The authors have equal blame to give out to the left and the right for failing to recognize the limits of the sovereign model insofar as both ends of the political spectrum, in their view, subscribe to an occidental Christian teleology. According to this teleology, even an idea like revolution (or perhaps especially an idea like revolution) is assumed to lead to a good result. To the degree that such an assumption is a manifestation of occult theological eschatology, the authors implicitly ask the reader to think in ways that do not assume such good outcomes or the certainties of progress.

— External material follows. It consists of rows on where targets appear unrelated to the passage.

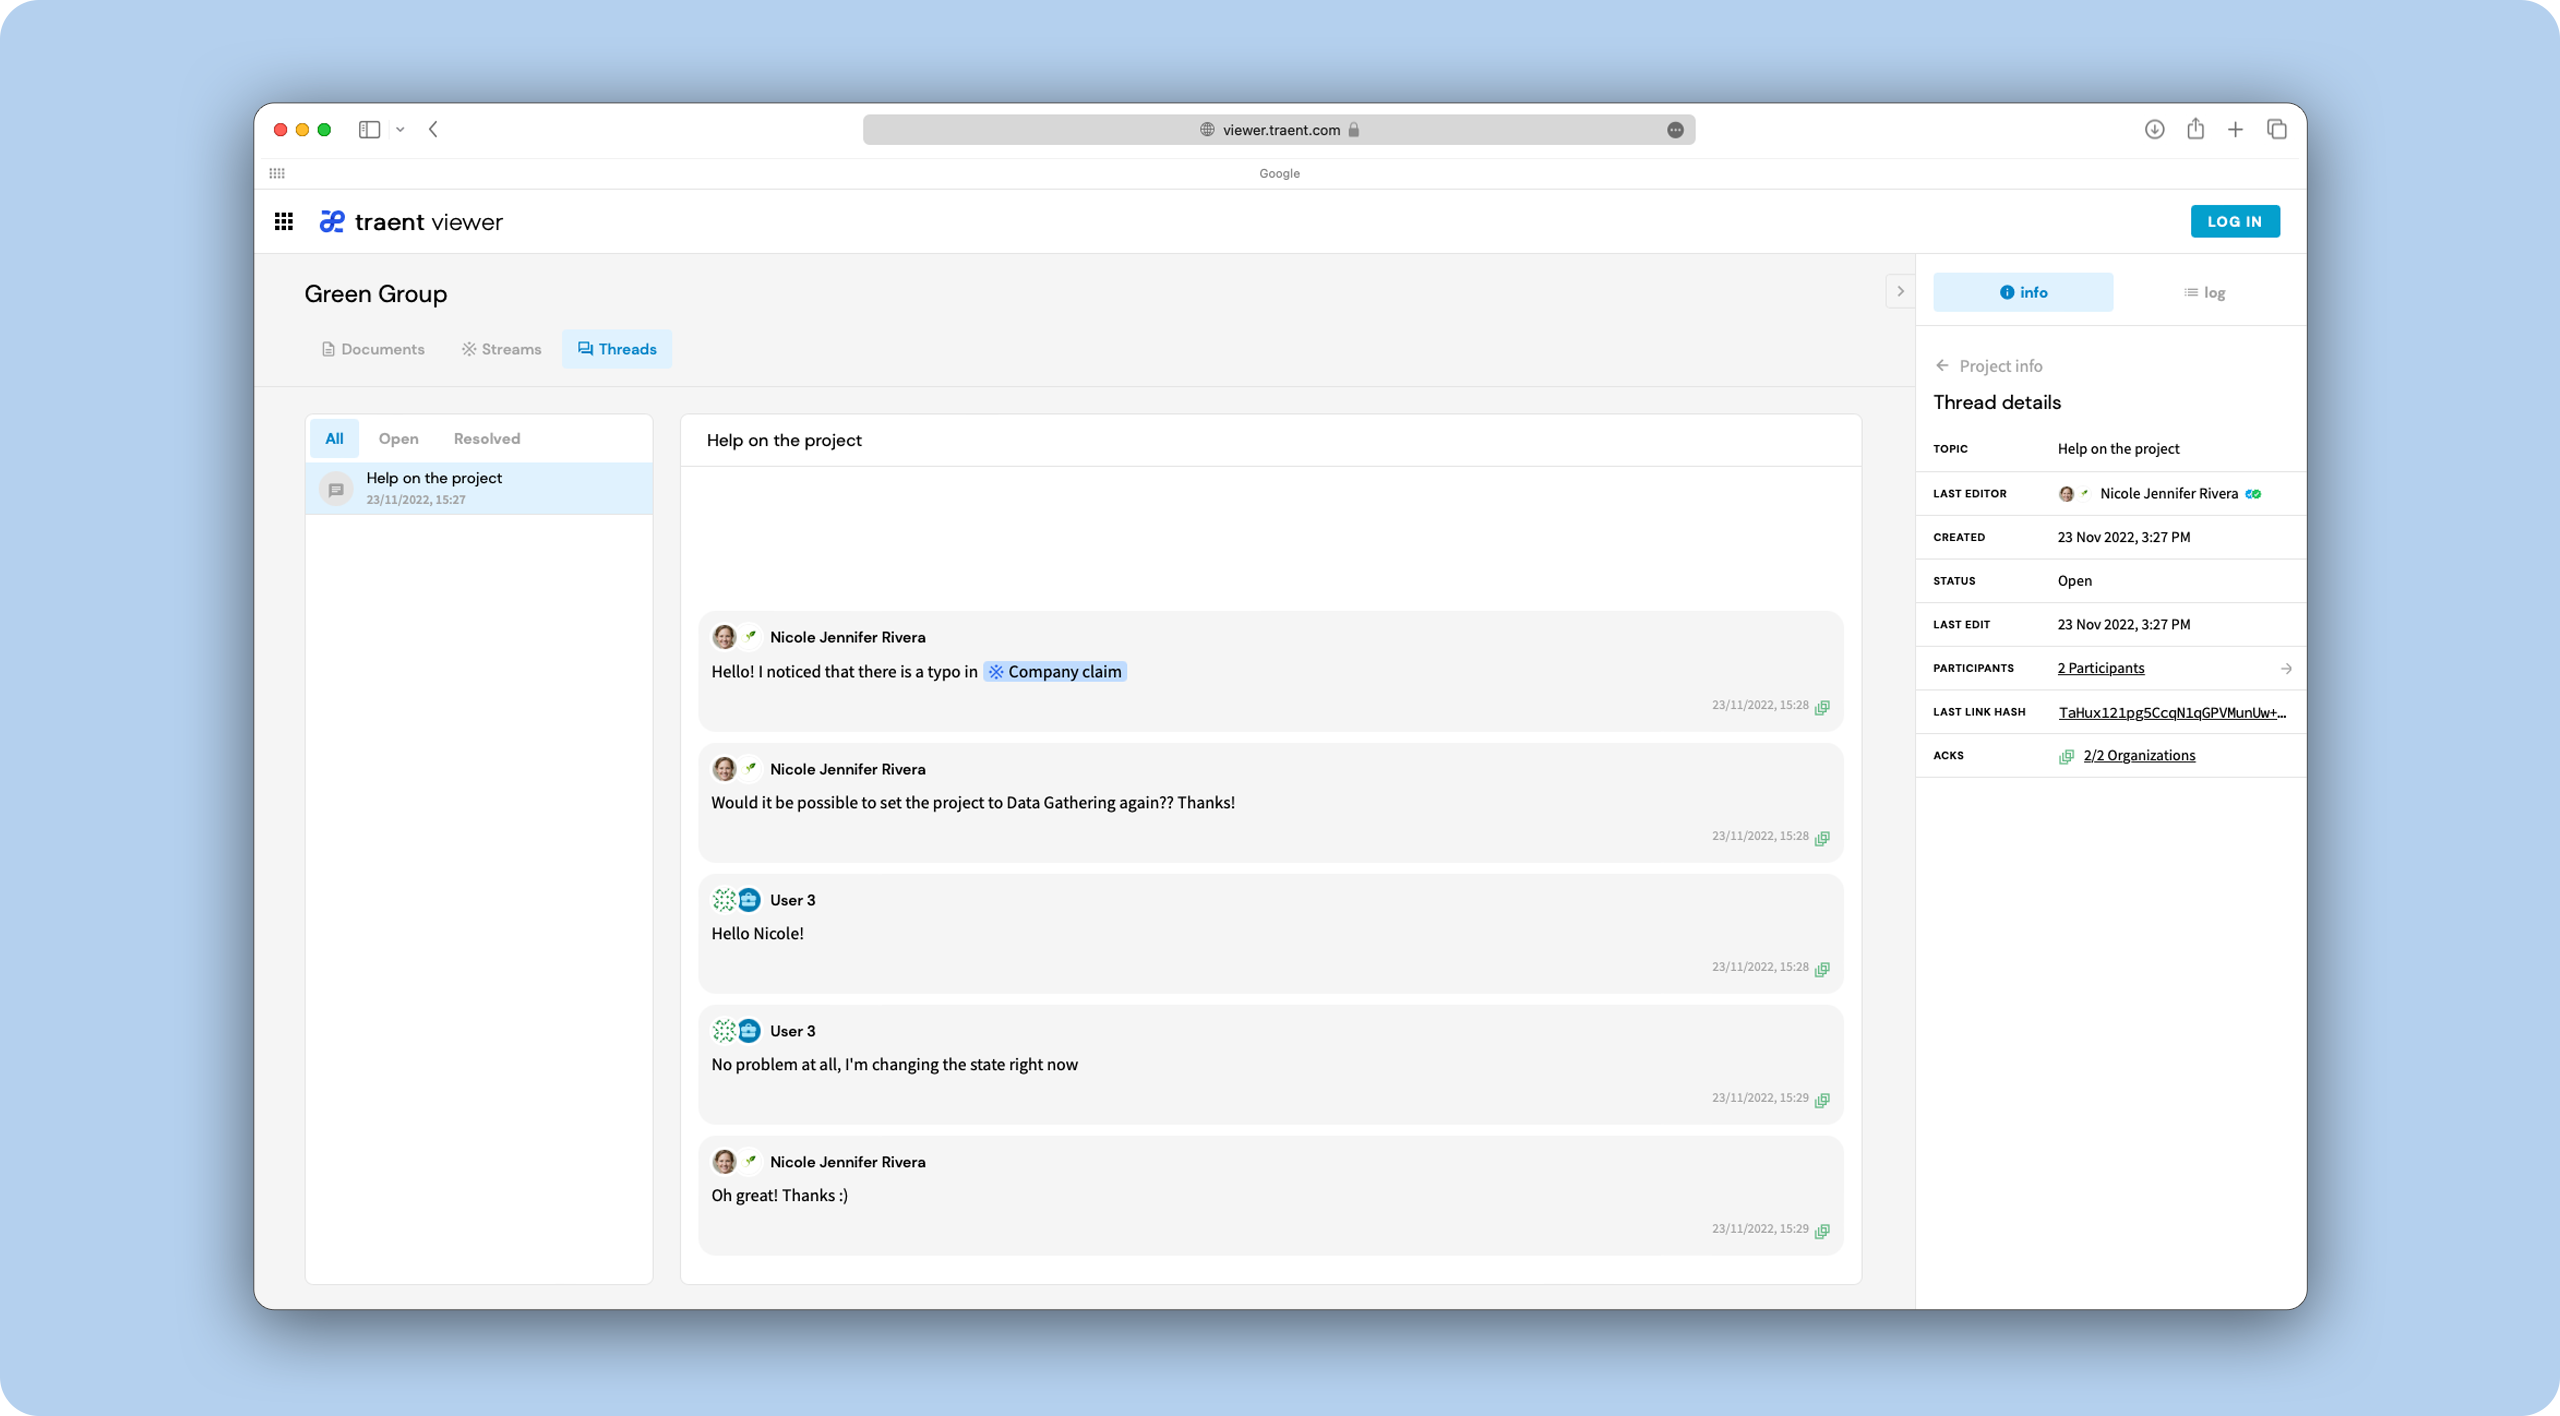2560x1416 pixels.
Task: Click the downloads icon in Safari toolbar
Action: pos(2154,129)
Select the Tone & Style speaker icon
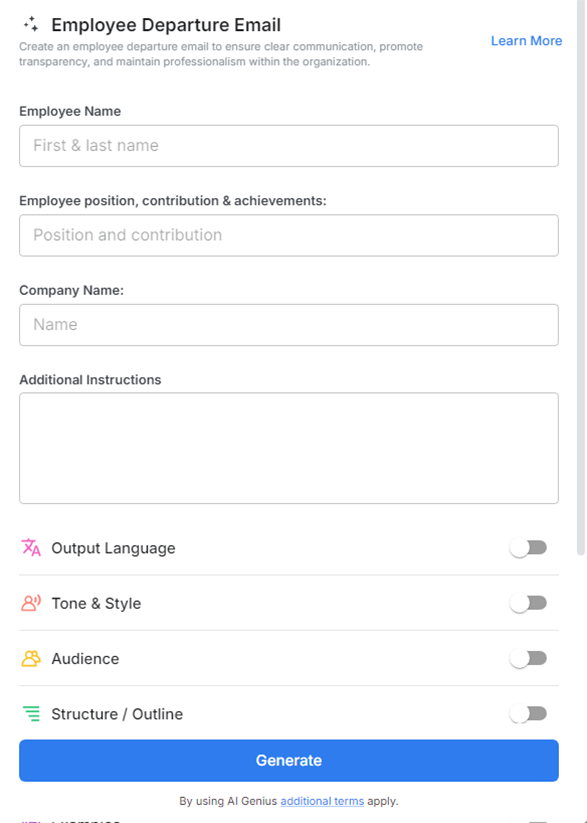 click(x=30, y=603)
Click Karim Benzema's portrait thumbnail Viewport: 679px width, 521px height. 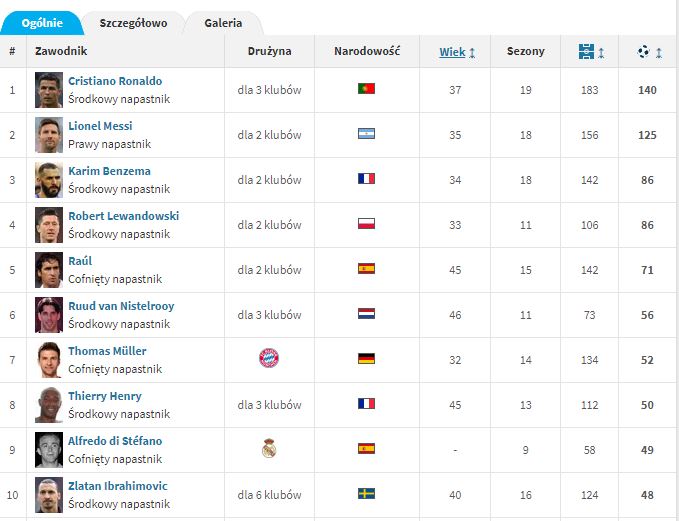[49, 180]
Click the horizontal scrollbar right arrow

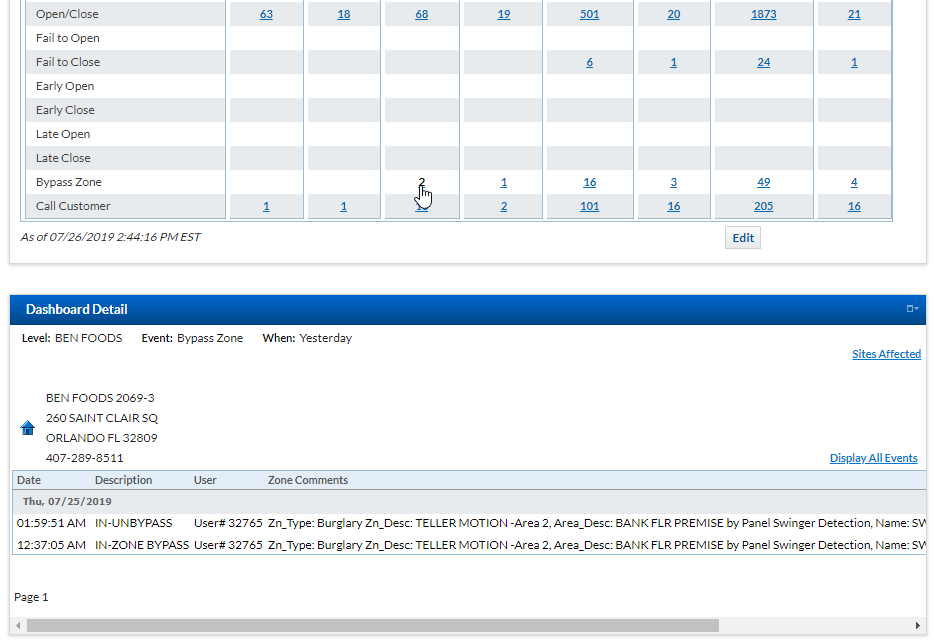tap(917, 626)
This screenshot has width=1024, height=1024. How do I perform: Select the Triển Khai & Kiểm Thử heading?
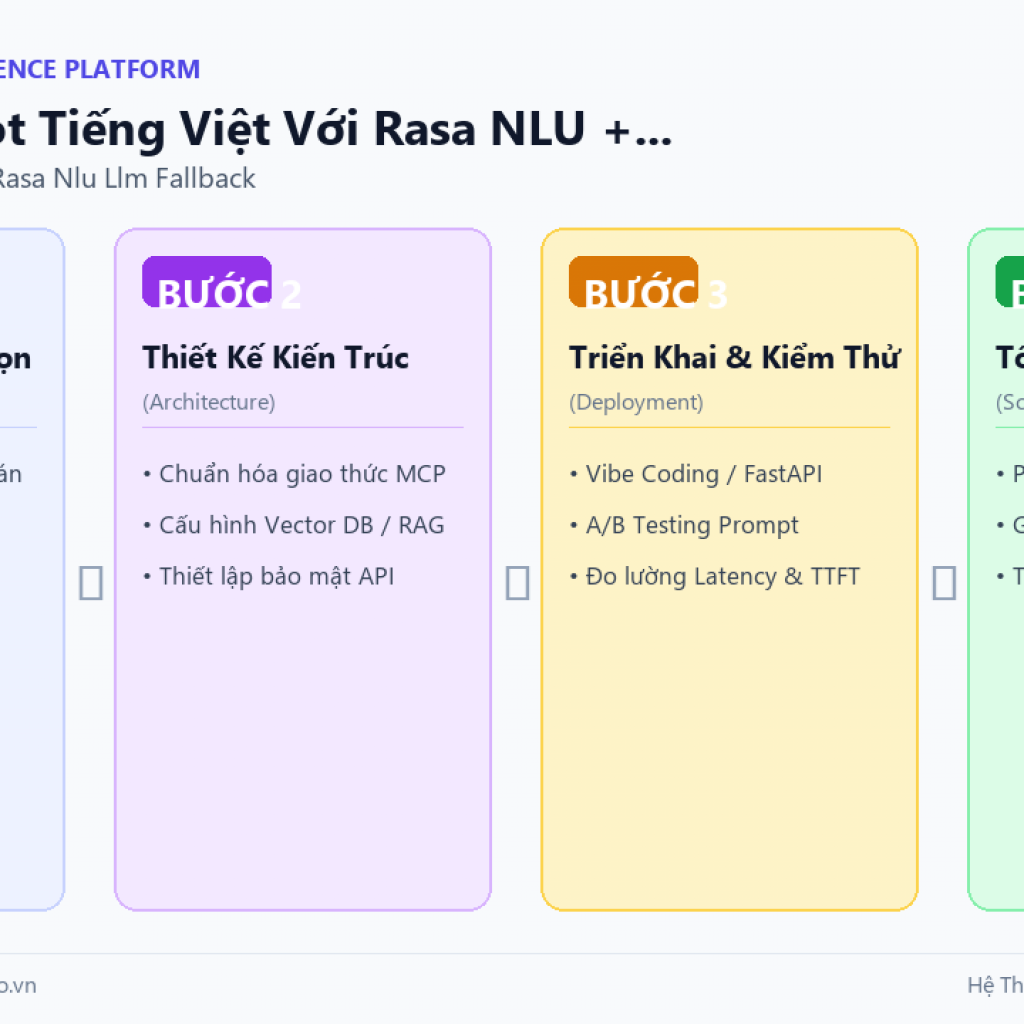[735, 358]
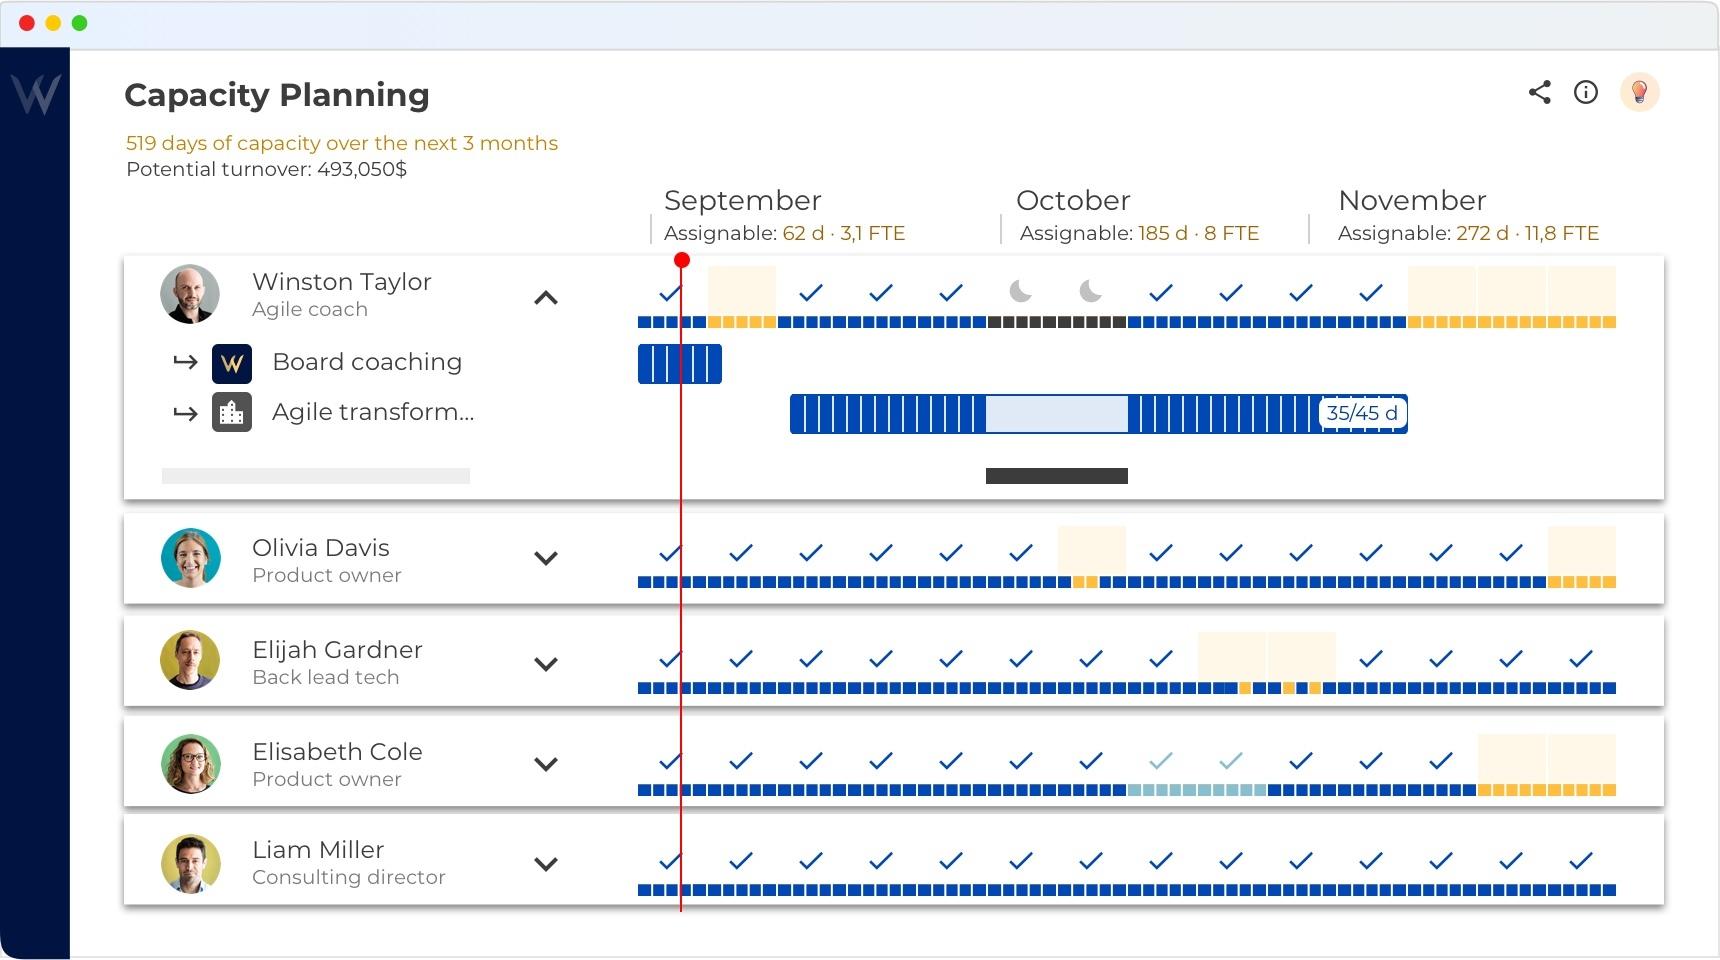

There is something radically anarchic about this position, not only in the way that Diamantides and Schütz refuse any sense of a grand system per se but also in the way that they refuse to provide another grand system disguised as something else. The authors frequently refer to an anarchic God in relation to the highly constrained human subject. But if only God can truly be free there seems to be no space for human freedom to occur. For these authors, the solution to this dilemma is emphatically not to emulate God for that would only continue the practice of calling ourselves free when in fact we are limited and predisposed to certain habits of thought and practice (to the benefit of some far more than others). Rather than try to resolve this dilemma then, the authors instead turn their intention to the de facto anarchism that can be found in all of the varieties of response within the apparent totality of the occidental Christian universal. While some might find themselves frustrated and even depressed by the book’s refusal to provide a solution to the problems of the world, I took that refusal as a sign of the authors’ commitment to avoid being ensnared in the very sorts of diversions and lies that they describe as the legacy of the West. Diamantides and Schütz describe how Western Christian theology has led to a collective sense that has “little or no relation to reality” (12). The violence of this system comes from the way that it insists that what it is promoting is real when it is not. For this reason, evoking an alternative sense of reality is no small accomplishment and that is precisely what this book does.
If you want a happy ending, read a different book. If you want a brave and insightful glimpse of the way the modern world is continually shaped and reshaped by hidden theologies, then this is the book for you.